PORT ARTHUR — “Predators reported not likely red wolves”
That was the headline of my first-ever published story that appeared in the Opportunity Valley News 20 years ago this week.
I was only 19 years old and began a journey in the outdoors communication field that has been rewarding, challenging and always interesting.
It has taken me everywhere from the swamps of Southeast Texas to the jungle of South America and from Toledo Bend reservoir to the Segra River in Spain.
Looking back, one thing is clear.
When it comes to my interest in wildlife, not much has changed. If anything it has only gotten deeper as encounter after encounter and investigation after investigation continually spark my endless curiosity and ignites inspiration.
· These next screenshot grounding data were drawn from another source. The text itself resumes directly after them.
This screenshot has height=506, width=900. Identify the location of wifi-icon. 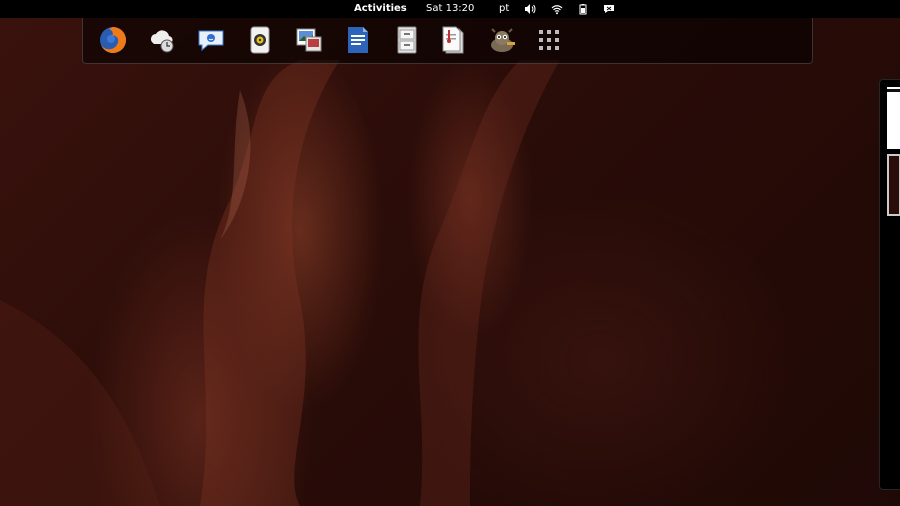
(557, 9).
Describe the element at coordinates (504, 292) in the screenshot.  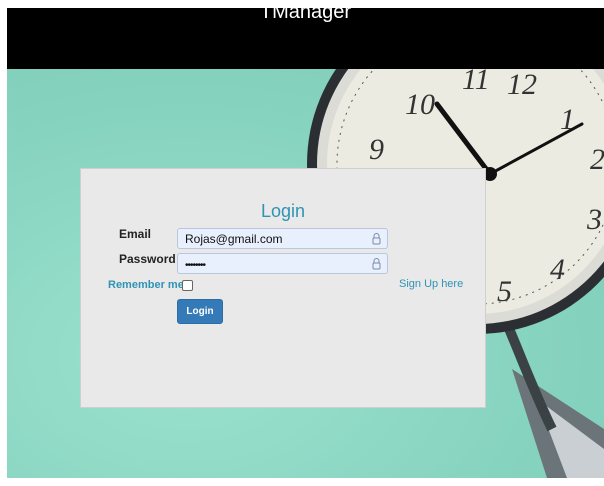
I see `clock-numeral-5: 5` at that location.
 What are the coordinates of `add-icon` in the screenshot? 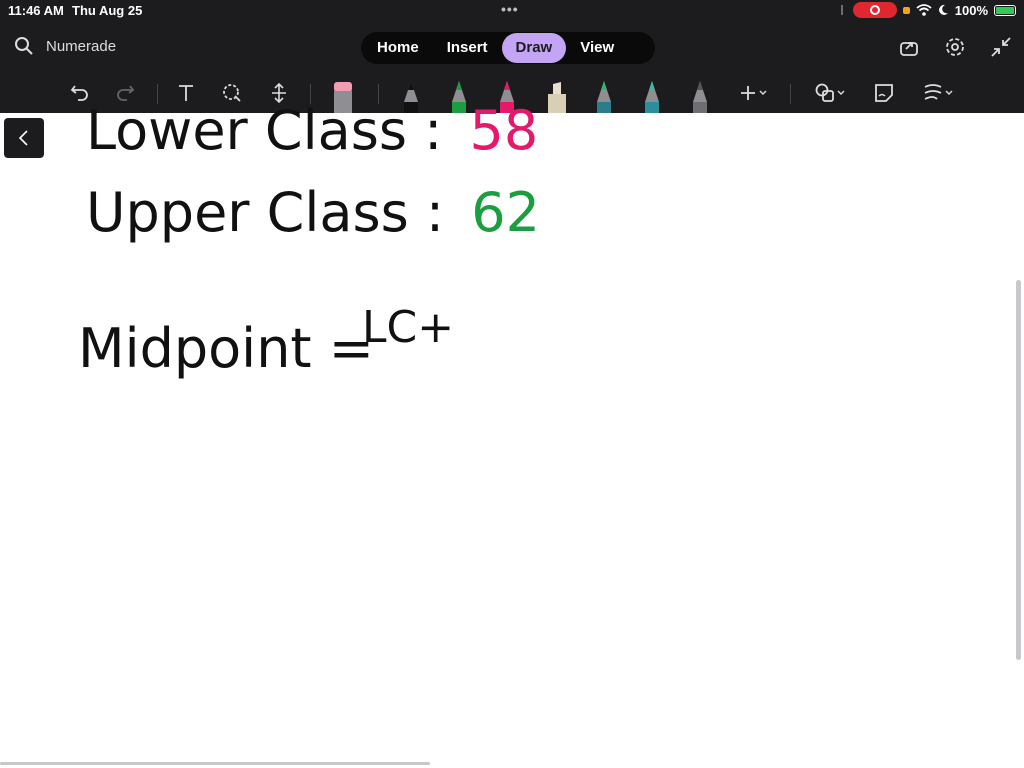 It's located at (748, 93).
That first story dealt with reports of wolves attacking livestock in Orange County and the stance from state officials was the animals in question were either coyotes or descendants of red wolf/coyote hybrids.
After two decades research shows there may be more wolf in some of these animals was previously thought while other studies suggest red wolves were fertile hybrids of wolves and coyotes to begin with.
Science rarely concludes when it comes to wildlife so I will let them debate that subject. As I have written before, if it looks like a wolf and (literally) howls like a wolf well it is wolf enough for me.
While filming my new project “God’s Outdoors with Chester Moore”, a web-based TV series, I found myself amongst wolves several types working with and photographing captive adults and pups.
In fact, while conducting an interview with local wolf expert Jerry Mills I heard a statement that was simple but profound when it comes to these great animals.
“There is nothing wilder than a wolf,” he said.
There would be no way to accurately measure the wildness of an animal, however there is something in wolves that is just different.